## GIVEN TEXT
========================================================================
ROANOKE TIMES

                         Roanoke Times
                 Copyright (c) 1995, Landmark Communications, Inc.

DATE: MONDAY, April 16, 1990                   TAG: 9004160101
SECTION: VIRGINIA                    PAGE: A5   EDITION: STATE 
SOURCE: Associated Press
DATELINE: ARLINGTON                                LENGTH: Medium


JUDGE TO HEAR DRUG-NEEDLE CASE

A judge soon will hear the potentially precedent-setting case of a toddler stuck by a drug-user's needle allegedly left behind by a guest at a Northern Virginia hotel.

The case raises the specter of AIDS and legal questions about a hotel's responsibility for guests' safety.

Jordan River Baah, now 4, found the fluid-coated needle and a vial containing a trace of crack cocaine on the floor of their room at the Imperial Inn in Arlington in November 1988, his mother said.

Brenda Baah, 29, said she emerged from the bathroom to find the child's lips bloody and the syringe in his fist. The child told her he had stuck the needle in his mouth, Baah said.

"He was screaming. He kept saying, `Mommy, my lips hurt,' " Baah said.
========================================================================
## DATA SECTION
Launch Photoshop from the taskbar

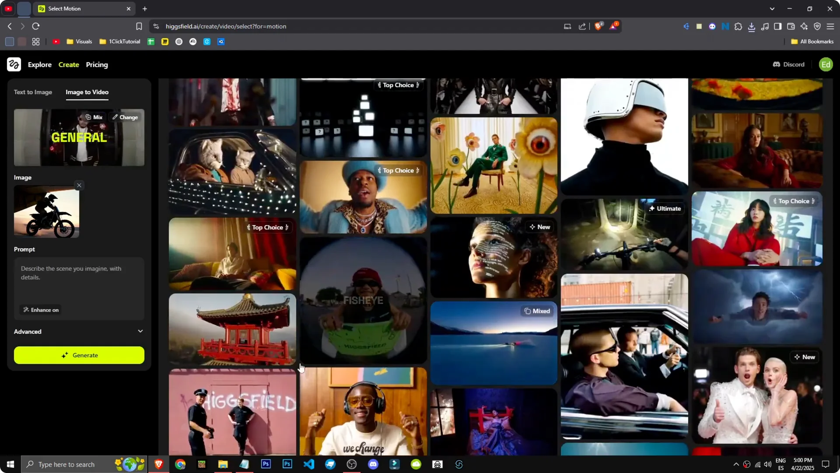pos(266,464)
========================================================================
## INSTRUCTIONS TO FOLLOW
Repeat verbatim the portion of the article starting with "JUDGE TO HEAR" and going on through "his mother said.".

## ANSWER TO THE EXERCISE
JUDGE TO HEAR DRUG-NEEDLE CASE

A judge soon will hear the potentially precedent-setting case of a toddler stuck by a drug-user's needle allegedly left behind by a guest at a Northern Virginia hotel.

The case raises the specter of AIDS and legal questions about a hotel's responsibility for guests' safety.

Jordan River Baah, now 4, found the fluid-coated needle and a vial containing a trace of crack cocaine on the floor of their room at the Imperial Inn in Arlington in November 1988, his mother said.